Aim: One objective of Ophdiat, a telemedical network using digital non-mydriatic cameras in Ile-de-France, is to develop a comprehensive screening programme that provides access to annual fundus examinations to all diabetic patients. The aim of this study was to evaluate the benefits of this programme in a hospital setting.
Methods: A retrospective analysis of 500 case reports of diabetic patients hospitalized before and after Ophdiat setup was performed in five reference hospital centres. At each centre, 100 case reports (50 before, 50 after) of patients aged greater than 18 years, hospitalized for their annual check-up, with no known diabetic retinopathy (DR) before hospitalization and with the last fundus examination performed greater than 11 months previously, were randomly selected. The primary endpoint was the proportion of patients whose fundus examinations were performed during hospitalization; secondary endpoints were the number of cases of DR found and the time taken by ophthalmologists to make the diagnosis.

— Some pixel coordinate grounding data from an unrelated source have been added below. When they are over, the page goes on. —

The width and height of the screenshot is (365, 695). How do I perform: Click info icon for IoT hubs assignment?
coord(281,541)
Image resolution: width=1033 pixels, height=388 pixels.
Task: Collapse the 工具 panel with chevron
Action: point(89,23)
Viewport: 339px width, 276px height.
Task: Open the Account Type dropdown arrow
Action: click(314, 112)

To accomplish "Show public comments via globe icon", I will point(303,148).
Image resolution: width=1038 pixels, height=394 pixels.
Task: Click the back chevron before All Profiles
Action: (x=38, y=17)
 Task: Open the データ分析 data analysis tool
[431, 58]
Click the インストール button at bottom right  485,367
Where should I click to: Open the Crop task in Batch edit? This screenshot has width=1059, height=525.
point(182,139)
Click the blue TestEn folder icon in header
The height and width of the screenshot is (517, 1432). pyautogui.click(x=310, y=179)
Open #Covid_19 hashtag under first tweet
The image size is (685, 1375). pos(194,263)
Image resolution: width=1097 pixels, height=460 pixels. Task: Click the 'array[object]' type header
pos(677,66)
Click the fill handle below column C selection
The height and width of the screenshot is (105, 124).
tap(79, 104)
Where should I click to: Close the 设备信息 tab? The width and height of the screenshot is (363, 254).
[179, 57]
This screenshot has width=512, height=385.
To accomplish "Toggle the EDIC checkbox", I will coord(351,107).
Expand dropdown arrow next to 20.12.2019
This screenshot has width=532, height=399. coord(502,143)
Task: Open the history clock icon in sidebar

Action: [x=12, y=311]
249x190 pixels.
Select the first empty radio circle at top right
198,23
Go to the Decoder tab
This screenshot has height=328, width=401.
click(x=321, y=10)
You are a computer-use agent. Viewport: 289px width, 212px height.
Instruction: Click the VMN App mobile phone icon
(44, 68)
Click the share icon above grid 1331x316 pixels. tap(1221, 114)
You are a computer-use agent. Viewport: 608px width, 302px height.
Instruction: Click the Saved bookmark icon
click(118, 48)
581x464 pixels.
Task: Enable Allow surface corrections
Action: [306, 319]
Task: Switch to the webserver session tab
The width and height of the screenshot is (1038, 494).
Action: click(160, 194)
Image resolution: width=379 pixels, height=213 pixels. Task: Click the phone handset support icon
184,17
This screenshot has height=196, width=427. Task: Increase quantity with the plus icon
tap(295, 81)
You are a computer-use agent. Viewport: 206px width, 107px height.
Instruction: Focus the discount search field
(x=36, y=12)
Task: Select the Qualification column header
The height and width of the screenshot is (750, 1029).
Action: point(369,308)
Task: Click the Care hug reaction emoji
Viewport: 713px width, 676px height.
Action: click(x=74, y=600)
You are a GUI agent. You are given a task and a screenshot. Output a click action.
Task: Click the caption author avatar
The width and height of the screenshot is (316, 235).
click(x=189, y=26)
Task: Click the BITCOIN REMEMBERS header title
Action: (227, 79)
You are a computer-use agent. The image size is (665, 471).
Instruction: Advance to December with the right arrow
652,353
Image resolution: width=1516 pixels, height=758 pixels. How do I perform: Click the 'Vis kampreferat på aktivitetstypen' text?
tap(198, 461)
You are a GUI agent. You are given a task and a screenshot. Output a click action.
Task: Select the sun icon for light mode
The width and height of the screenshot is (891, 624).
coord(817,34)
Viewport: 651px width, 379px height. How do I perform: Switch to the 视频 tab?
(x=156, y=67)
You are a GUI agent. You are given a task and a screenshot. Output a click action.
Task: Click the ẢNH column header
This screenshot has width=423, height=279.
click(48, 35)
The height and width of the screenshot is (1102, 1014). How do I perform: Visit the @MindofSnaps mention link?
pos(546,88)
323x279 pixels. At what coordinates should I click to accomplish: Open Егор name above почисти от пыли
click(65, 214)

Results: The mean proportion of patients with fundus examinations was 50.4% and 72.4% before and after, respectively, Ophdiat (P<0.01). The prevalence of DR was 11.1% before and 12.7% after (not significant). The mean time taken by an ophthalmologist per diagnosis of DR was 0.90 half-day before and 0.32 half-day after Ophdiat.
Conclusion: This evaluation shows that Ophdiat, combined with the availability of modern and effective devices, has improved DR screening in diabetology departments in hospitals. Additional human resources would certainly ensure more effective use of the system.